But take care that this liberty of yours does not somehow become a stumbling block to the weak. For if someone sees you, who have knowledge, dining in an idol's temple, will not his conscience, if he is weak, be strengthened to eat things sacrificed to idols? For through your knowledge he who is weak is ruined, the brother for whose sake Christ died. And so, by sinning against the brethren and wounding their conscience when it is weak, you sin against Christ. (1 Corinthians 8:9-12 NASB)
For a long time I have wanted to add to the preferential option for the poor a similar divine concern for the broken-hearted. "The Lord is near to the broken hearted, and saves all those who are crushed in spirit," writes the psalmist. And likewise also the weary (Isaiah 40:31 and Matthew 11:28, for example), and children, and outcasts... So in Paul's letter to the Corinthians today, I was drawn to the emphasis on the weaker brothers and sisters in Christ. These are (like us) those for whom Christ died. Not only that, but these brothers and sisters are "the least" to which Christ refers and with whom he identifies: whatever we do them, we do to Christ himself.

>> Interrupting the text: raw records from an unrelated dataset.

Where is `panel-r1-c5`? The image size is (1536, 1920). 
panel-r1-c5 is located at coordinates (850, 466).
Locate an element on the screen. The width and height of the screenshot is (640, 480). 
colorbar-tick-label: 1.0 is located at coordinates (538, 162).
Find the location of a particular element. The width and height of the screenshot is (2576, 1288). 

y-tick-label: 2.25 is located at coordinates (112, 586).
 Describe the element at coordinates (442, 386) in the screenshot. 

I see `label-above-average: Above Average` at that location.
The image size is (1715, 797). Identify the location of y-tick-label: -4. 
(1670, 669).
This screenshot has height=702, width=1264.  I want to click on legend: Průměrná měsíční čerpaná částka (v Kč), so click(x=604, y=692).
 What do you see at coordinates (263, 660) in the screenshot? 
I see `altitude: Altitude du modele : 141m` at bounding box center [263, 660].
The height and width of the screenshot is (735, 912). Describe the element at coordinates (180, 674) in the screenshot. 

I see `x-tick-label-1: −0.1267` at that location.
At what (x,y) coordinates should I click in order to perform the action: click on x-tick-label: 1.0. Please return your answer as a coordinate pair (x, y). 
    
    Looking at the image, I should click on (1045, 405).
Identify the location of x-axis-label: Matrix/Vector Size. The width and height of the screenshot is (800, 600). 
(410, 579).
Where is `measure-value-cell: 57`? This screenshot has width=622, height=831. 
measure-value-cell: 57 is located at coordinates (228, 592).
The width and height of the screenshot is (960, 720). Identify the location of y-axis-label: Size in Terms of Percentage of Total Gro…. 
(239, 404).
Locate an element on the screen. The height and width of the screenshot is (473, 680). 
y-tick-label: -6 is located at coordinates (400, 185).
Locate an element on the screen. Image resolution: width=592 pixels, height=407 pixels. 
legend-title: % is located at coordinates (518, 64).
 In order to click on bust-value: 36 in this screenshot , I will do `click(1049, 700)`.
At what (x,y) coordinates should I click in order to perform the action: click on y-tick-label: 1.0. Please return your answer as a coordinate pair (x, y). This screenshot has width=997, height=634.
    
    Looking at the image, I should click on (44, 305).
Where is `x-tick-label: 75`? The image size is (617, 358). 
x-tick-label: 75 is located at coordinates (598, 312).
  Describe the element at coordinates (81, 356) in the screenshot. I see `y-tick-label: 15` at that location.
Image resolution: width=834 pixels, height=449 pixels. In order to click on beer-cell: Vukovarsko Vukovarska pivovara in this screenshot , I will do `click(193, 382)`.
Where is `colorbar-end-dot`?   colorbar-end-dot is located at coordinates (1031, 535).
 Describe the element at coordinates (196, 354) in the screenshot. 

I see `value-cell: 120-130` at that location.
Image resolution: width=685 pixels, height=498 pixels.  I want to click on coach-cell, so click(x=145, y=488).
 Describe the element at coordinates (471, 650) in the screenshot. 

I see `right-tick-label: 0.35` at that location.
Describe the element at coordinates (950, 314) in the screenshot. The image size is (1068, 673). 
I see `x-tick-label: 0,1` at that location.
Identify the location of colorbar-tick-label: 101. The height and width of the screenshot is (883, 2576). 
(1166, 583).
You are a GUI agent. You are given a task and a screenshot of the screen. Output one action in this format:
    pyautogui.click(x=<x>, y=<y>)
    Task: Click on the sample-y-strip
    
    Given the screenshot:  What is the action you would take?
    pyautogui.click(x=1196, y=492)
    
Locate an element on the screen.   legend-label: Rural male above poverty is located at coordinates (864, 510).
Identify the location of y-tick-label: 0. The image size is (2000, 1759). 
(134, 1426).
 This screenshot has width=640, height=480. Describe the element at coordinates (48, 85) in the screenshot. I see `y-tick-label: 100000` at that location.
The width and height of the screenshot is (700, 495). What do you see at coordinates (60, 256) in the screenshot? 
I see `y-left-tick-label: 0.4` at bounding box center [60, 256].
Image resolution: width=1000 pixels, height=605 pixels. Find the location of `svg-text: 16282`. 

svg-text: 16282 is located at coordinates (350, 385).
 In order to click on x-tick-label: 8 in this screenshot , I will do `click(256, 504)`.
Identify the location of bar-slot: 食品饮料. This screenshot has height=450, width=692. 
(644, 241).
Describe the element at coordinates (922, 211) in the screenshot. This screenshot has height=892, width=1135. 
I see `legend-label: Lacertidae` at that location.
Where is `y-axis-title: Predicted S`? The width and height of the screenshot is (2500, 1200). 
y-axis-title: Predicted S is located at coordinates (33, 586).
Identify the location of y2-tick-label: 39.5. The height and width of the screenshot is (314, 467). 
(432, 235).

Passages like this always call to my mind people with intellectual disabilities. This is in part because I have a daughter with Down Syndrome, and I realized long ago that I was no closer to God because I knew some theology that she doesn't. And it is in part because of the general disregard for people with such disabilities in contemporary culture. Last month, Richard Dawkins suggested that it is immoral to allow a baby with Down Syndrome to be born. (This infuriates and saddens me, but I won't dwell on it here.) What we do to those with intellectual disabilities--who might very well fall into the category of "lacking knowledge" in Paul's letter--we do to Christ himself.
The whole orientation of our Christian practice ought to favor the weak, the downtrodden, the poor, the refugee, the mentally disabled--those for who Christ died. I know I often forget that--I think about writing my books and get caught up in the stresses and strains of my daily life. I forget that in my daughter, in my children, in all those around me who most need Christ's care, strength, and protection, I have not just those for whom Christ died, but Christ himself.